Source records:
**********

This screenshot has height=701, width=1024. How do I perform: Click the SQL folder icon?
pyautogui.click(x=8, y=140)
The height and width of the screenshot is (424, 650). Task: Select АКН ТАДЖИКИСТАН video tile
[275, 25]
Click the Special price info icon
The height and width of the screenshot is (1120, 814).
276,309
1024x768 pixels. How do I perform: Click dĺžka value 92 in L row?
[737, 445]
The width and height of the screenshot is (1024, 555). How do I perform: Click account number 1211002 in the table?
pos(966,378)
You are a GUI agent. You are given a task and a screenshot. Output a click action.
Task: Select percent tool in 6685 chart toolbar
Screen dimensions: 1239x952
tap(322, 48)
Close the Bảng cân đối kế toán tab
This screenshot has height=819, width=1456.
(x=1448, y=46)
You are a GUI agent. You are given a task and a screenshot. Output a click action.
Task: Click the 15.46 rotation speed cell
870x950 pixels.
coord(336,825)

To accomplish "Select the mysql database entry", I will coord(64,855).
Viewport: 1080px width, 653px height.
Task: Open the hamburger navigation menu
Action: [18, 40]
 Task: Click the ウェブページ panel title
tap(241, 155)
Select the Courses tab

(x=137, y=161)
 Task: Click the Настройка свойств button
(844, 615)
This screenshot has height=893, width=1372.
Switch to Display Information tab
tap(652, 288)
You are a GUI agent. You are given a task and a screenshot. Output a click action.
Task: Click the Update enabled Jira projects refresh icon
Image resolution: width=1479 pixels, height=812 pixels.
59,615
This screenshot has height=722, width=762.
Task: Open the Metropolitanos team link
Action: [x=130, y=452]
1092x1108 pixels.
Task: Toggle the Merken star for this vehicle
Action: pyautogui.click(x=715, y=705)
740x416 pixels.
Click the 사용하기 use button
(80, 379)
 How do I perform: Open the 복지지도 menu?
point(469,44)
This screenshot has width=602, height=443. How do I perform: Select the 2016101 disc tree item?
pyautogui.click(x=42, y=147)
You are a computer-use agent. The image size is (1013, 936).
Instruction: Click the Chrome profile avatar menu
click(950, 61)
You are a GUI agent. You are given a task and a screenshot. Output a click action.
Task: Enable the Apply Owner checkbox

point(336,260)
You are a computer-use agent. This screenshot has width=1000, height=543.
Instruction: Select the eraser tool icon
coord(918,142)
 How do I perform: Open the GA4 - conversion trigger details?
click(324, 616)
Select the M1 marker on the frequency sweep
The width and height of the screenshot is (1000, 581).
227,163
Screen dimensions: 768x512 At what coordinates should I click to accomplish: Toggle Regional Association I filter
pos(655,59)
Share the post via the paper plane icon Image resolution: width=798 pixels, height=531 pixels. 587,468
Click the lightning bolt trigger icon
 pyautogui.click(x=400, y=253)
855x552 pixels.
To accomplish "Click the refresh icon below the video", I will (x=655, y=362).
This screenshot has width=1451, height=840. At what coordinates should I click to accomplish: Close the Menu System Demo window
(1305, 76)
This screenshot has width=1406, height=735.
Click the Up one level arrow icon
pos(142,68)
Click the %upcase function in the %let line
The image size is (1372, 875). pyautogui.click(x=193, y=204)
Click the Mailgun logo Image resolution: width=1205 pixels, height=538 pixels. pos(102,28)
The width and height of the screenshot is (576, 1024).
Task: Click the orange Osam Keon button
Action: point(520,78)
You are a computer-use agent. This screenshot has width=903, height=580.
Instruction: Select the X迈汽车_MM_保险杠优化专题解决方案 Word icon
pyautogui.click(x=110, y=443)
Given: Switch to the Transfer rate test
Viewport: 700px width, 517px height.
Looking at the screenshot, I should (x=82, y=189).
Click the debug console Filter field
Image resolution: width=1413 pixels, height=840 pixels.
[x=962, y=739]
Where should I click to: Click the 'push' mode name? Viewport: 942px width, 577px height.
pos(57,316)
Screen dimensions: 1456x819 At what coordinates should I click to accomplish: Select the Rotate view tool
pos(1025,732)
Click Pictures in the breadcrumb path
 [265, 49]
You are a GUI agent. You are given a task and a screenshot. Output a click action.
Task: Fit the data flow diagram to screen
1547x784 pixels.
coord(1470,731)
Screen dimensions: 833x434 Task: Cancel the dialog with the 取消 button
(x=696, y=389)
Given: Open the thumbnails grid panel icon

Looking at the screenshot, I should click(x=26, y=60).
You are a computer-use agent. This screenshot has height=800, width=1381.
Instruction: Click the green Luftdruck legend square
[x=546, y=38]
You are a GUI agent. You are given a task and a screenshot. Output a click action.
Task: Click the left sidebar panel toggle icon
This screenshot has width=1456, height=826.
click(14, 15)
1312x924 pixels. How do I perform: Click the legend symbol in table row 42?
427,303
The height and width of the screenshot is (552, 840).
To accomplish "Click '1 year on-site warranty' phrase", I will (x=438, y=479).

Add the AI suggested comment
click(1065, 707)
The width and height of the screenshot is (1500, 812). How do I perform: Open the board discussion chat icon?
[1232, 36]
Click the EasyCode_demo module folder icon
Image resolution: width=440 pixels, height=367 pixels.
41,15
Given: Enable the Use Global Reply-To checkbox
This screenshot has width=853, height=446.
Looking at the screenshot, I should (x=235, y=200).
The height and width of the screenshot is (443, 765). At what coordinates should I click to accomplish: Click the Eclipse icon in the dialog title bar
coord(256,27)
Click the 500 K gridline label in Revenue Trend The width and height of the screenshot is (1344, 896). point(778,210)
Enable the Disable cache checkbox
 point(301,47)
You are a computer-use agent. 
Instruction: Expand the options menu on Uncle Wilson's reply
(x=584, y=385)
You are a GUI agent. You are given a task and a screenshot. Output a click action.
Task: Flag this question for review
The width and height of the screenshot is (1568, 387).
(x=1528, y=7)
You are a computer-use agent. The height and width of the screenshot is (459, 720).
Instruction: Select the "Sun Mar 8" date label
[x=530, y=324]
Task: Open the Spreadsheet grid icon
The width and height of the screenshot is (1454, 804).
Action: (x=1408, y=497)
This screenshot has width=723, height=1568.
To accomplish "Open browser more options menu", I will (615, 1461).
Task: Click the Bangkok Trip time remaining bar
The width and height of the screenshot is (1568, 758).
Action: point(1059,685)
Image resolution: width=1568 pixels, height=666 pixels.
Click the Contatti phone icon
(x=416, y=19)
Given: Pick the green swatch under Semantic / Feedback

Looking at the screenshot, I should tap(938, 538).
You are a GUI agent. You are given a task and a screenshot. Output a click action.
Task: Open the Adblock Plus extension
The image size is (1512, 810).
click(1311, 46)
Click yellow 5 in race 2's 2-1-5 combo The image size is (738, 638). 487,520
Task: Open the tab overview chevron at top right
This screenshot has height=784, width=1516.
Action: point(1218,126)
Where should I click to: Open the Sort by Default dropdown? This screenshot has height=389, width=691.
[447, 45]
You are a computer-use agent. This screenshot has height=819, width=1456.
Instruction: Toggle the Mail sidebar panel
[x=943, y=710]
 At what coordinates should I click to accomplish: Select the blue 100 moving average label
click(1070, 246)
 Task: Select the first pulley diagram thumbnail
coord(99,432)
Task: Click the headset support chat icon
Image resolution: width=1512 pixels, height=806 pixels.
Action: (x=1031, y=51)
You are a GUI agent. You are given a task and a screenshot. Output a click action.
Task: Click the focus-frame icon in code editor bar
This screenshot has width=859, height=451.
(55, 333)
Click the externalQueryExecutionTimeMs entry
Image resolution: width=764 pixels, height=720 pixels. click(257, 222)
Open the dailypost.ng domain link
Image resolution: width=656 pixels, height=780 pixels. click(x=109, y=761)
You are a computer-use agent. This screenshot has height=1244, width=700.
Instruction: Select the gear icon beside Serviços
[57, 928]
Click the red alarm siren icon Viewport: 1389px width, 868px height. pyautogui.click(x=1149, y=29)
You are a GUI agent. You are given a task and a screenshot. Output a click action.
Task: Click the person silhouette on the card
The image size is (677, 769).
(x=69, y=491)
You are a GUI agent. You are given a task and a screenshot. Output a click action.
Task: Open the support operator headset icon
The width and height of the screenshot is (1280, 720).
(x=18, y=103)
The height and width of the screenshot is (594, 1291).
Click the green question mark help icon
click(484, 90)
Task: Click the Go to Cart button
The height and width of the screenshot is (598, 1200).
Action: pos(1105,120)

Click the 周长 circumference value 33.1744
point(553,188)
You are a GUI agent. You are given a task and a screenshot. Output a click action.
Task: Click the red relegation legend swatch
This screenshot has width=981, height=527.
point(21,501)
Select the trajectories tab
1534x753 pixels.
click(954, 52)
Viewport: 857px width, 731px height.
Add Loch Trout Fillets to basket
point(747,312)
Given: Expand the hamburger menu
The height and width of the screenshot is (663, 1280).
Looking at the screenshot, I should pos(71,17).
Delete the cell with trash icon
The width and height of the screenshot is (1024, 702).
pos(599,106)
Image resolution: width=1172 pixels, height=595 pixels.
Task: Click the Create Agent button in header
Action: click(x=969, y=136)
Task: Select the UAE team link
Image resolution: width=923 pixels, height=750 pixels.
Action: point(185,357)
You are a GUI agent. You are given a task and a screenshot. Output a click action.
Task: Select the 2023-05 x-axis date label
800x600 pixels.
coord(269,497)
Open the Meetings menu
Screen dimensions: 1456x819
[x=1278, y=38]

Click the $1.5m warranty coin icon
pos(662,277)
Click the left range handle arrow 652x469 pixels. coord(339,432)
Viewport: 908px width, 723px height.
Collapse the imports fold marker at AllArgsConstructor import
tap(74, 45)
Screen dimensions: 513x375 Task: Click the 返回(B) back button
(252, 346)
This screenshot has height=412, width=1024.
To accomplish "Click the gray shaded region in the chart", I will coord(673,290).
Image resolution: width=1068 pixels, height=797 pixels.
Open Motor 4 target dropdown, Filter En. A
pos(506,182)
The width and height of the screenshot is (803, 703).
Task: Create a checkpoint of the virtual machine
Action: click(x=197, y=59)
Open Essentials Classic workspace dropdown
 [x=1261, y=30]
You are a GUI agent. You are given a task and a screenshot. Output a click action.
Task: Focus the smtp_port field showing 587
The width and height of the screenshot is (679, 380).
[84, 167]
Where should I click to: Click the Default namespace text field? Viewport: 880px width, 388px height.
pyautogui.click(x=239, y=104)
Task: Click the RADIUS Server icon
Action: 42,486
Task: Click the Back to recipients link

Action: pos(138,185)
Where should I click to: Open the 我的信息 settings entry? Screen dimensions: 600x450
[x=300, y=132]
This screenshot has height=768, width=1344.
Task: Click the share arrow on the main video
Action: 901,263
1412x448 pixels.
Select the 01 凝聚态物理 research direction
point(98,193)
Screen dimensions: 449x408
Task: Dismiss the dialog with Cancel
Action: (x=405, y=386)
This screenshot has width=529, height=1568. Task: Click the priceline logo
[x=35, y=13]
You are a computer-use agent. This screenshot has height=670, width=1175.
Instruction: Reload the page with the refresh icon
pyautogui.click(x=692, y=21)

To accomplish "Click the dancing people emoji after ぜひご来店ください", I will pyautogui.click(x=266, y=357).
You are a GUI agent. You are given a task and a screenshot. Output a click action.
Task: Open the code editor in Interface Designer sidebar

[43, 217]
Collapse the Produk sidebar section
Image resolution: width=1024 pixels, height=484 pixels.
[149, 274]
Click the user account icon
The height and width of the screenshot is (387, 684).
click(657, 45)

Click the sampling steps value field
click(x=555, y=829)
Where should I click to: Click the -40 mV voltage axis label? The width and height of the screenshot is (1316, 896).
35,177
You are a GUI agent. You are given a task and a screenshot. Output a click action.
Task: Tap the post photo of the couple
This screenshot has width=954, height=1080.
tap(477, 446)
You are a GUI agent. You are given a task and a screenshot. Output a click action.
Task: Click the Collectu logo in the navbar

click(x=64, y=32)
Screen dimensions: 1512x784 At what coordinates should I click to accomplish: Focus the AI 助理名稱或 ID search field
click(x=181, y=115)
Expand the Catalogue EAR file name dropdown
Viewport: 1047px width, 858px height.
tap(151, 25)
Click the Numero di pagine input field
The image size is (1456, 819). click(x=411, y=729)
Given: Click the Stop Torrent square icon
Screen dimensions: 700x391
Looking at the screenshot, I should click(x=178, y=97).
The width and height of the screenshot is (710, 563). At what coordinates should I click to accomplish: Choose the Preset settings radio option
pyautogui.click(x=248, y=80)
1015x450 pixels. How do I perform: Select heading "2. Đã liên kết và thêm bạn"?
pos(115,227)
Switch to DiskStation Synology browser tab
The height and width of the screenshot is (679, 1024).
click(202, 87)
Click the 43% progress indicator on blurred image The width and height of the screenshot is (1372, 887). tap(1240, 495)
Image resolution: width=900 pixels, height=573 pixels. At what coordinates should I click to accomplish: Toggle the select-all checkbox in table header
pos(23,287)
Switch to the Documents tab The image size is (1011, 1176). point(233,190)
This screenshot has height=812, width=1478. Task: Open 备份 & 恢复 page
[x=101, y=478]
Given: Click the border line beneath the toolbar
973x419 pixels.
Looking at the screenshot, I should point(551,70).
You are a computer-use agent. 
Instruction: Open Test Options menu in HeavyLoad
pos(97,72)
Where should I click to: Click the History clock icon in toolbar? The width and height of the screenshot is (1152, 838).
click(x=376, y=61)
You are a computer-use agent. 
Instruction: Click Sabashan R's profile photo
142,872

**********

_OBJECTIVE_. Count the lines of the material above that contain the string "dialog", matching case exactly, and give only the number.

_OUTPUT OF THE EXERCISE_. 3